# Seitenauszug

------------------------------

# Kostenlose Mailingliste



## Arne Buchwald (3. September 2002)

Hallo,

wir benötigen für unseren Informatik-Unterricht eine kostenlose Mailingliste. Hat jemand eine Adresse parat, wo die Userdaten NICHT für Werbezwecke weitergegeben werden? In eMails kann ruhig ein bisschen Werbung sein, nur nicht, dass man mit zusätzlichen eMails vollgemüllt wird ....


----------



## Robert Fischer (4. September 2002)

Wenn schon Informatikunterricht, dann könnte man sich doch auch gleich tiefer in die Thematik einarbeiten, beispielsweise per PHP-Mailingliste. Viele Beispiele gibt es unter http://www.php-archiv.de zu finden. Außerdem erlauben es http://www.domeus.de und Co. meines Wissens nach oft, dass man die Daten nur auf Option weiternutzt.


----------



## Arne Buchwald (4. September 2002)

Hallo hottemp,

zuerst vielen Dank für deine Antwort. Ich meinte schon, eine richtige Mailingliste, d.h. ich schreibe eine eMail an GruppenName@MeineMailingliste.tld und diese eMail wird dann an alle Gruppen-Mitglieder verschickt.
Wenn ich eine Liste / Newsletter suchen würde, hätte ich mir diese selbst geschrieben .... 

P.S.: 1/4 Millenium Postings ....


----------



## Robert Fischer (4. September 2002)

Domeus lässt sich ja nicht nur als Newsletter, sondern alternativ auch als Mailingliste nutzen, indem man die Email-Adresse zum Versenden nicht nur auf den Administrator (Mailinglisten-Besitzer) beschränkt. So kann dann jeder Beiträge schreiben und alle Lesen.


----------



## Arne Buchwald (4. September 2002)

Werde mir Domeus nachher mal angucken ... Vielen Dank!


----------

------------------------------

[Koordinatendaten der Einträge]
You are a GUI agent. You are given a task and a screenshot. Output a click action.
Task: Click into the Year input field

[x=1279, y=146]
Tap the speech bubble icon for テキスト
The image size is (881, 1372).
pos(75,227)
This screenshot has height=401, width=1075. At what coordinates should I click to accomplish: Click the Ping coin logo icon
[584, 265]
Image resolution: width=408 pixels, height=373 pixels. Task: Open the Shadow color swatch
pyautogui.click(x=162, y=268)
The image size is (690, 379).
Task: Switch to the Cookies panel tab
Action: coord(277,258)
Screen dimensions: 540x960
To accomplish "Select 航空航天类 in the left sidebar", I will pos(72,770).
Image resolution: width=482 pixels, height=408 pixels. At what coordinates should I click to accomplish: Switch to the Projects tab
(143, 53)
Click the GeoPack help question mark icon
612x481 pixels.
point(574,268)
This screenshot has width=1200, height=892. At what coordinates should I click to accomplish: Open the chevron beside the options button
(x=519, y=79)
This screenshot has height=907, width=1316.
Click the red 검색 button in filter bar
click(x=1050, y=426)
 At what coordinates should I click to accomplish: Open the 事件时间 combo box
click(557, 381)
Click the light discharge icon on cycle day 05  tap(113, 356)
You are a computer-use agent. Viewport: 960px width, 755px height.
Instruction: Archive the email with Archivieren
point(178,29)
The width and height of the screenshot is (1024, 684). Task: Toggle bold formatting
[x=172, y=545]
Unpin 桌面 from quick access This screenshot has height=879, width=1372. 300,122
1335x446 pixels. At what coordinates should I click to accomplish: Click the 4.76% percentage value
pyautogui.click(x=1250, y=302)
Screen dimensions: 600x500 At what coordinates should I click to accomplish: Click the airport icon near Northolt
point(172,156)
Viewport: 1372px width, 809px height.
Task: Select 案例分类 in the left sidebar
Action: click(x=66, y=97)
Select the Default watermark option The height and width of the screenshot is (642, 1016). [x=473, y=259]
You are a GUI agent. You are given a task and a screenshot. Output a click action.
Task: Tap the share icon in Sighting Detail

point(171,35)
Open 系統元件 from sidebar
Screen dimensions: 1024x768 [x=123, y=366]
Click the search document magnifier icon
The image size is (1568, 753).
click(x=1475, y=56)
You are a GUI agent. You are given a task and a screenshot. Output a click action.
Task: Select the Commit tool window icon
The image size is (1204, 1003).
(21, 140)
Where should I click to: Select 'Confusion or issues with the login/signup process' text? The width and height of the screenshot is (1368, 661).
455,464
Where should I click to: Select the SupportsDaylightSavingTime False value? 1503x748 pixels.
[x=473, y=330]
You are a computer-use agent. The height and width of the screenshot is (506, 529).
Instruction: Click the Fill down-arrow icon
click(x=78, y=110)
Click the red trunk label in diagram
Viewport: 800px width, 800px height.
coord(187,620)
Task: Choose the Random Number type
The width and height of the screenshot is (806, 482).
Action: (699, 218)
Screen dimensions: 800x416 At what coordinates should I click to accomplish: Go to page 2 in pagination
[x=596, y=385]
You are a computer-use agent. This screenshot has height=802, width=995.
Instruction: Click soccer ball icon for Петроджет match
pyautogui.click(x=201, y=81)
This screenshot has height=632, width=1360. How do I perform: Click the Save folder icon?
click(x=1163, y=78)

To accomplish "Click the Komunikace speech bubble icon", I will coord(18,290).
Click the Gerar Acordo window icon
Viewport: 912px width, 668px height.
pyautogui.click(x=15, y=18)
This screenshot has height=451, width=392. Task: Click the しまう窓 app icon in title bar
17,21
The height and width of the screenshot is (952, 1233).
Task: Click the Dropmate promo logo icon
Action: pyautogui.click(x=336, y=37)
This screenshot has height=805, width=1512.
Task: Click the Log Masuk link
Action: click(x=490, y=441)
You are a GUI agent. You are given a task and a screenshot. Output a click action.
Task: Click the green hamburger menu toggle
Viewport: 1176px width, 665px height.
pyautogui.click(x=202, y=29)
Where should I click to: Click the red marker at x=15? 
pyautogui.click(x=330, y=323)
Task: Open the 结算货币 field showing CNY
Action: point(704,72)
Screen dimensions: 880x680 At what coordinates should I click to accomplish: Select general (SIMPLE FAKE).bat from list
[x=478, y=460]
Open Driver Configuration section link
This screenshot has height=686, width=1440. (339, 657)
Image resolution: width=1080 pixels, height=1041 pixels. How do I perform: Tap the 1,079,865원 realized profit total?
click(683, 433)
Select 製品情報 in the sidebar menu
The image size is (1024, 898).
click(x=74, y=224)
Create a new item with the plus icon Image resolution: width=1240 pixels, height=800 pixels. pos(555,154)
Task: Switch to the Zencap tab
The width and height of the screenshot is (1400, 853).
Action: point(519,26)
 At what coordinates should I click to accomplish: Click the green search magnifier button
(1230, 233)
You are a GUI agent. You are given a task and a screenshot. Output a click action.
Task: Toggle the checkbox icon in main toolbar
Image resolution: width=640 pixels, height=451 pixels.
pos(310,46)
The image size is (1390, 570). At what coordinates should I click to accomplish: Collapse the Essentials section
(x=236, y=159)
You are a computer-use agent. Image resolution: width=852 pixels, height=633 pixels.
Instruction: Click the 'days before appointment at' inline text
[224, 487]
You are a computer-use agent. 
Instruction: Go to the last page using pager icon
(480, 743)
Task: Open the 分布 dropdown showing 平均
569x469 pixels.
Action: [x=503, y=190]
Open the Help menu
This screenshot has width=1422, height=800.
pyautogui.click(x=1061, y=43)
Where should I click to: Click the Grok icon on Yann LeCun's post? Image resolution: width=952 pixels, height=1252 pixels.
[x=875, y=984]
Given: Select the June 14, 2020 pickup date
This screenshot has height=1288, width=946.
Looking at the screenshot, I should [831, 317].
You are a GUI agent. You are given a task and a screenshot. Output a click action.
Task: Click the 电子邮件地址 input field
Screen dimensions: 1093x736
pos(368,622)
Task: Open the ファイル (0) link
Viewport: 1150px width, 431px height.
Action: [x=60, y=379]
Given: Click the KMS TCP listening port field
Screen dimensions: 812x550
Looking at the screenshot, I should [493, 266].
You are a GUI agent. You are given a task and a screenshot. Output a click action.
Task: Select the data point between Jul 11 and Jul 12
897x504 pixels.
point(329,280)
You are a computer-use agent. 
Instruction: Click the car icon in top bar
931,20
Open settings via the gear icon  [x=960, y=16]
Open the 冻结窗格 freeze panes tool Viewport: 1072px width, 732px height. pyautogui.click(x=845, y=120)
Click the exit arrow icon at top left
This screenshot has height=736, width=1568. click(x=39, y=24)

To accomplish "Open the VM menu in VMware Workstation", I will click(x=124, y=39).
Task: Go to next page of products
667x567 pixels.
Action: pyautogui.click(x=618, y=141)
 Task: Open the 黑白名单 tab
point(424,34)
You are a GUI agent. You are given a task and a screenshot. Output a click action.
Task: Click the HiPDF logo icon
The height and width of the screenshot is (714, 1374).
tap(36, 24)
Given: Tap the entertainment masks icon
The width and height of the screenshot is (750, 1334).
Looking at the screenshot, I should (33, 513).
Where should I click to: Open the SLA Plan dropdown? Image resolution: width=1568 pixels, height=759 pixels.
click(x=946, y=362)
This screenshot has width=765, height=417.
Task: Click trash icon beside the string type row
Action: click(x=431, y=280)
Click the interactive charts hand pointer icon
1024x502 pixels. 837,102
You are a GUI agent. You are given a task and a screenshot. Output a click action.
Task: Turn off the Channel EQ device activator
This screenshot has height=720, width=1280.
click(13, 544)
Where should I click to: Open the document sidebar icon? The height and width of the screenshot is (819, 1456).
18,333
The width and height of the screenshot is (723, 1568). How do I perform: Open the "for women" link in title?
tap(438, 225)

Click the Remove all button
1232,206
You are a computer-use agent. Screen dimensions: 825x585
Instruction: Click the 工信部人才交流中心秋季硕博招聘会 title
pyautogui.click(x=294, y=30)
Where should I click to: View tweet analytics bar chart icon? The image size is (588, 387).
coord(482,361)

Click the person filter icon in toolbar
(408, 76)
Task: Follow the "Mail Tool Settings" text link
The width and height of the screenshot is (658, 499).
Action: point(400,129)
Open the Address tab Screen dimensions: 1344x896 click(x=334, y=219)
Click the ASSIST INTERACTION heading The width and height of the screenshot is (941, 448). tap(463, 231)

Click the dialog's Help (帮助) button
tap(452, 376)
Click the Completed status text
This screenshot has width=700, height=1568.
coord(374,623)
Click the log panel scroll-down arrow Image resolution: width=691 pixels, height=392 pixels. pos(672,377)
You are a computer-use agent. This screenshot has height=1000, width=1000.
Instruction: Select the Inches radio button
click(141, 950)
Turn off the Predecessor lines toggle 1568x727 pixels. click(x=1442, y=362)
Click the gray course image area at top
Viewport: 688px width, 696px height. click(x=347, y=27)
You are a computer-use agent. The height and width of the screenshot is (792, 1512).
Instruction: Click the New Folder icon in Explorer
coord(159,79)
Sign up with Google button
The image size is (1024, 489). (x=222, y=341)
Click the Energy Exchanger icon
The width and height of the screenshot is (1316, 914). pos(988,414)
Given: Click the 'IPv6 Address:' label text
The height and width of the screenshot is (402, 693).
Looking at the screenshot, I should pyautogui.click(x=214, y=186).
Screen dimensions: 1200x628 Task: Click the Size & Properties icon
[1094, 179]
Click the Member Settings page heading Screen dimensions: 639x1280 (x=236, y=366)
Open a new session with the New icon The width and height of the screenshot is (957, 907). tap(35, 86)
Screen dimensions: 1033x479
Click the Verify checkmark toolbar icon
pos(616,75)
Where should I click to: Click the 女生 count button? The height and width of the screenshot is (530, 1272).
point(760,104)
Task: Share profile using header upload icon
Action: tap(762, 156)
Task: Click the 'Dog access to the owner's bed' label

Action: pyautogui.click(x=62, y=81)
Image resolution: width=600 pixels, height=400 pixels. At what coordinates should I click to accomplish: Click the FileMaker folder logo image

------------------------------

Bitte aktualisiere den Abschnitt der Forumsdiskussion über die Mailingliste, der mit "zuerst vielen Dank" beginnt und mit "und alle Lesen." endet, indem du "Newsletter" durch "Rundbrief" ersetzt.

zuerst vielen Dank für deine Antwort. Ich meinte schon, eine richtige Mailingliste, d.h. ich schreibe eine eMail an GruppenName@MeineMailingliste.tld und diese eMail wird dann an alle Gruppen-Mitglieder verschickt.
Wenn ich eine Liste / Rundbrief suchen würde, hätte ich mir diese selbst geschrieben .... 

P.S.: 1/4 Millenium Postings ....


----------



## Robert Fischer (4. September 2002)

Domeus lässt sich ja nicht nur als Rundbrief, sondern alternativ auch als Mailingliste nutzen, indem man die Email-Adresse zum Versenden nicht nur auf den Administrator (Mailinglisten-Besitzer) beschränkt. So kann dann jeder Beiträge schreiben und alle Lesen.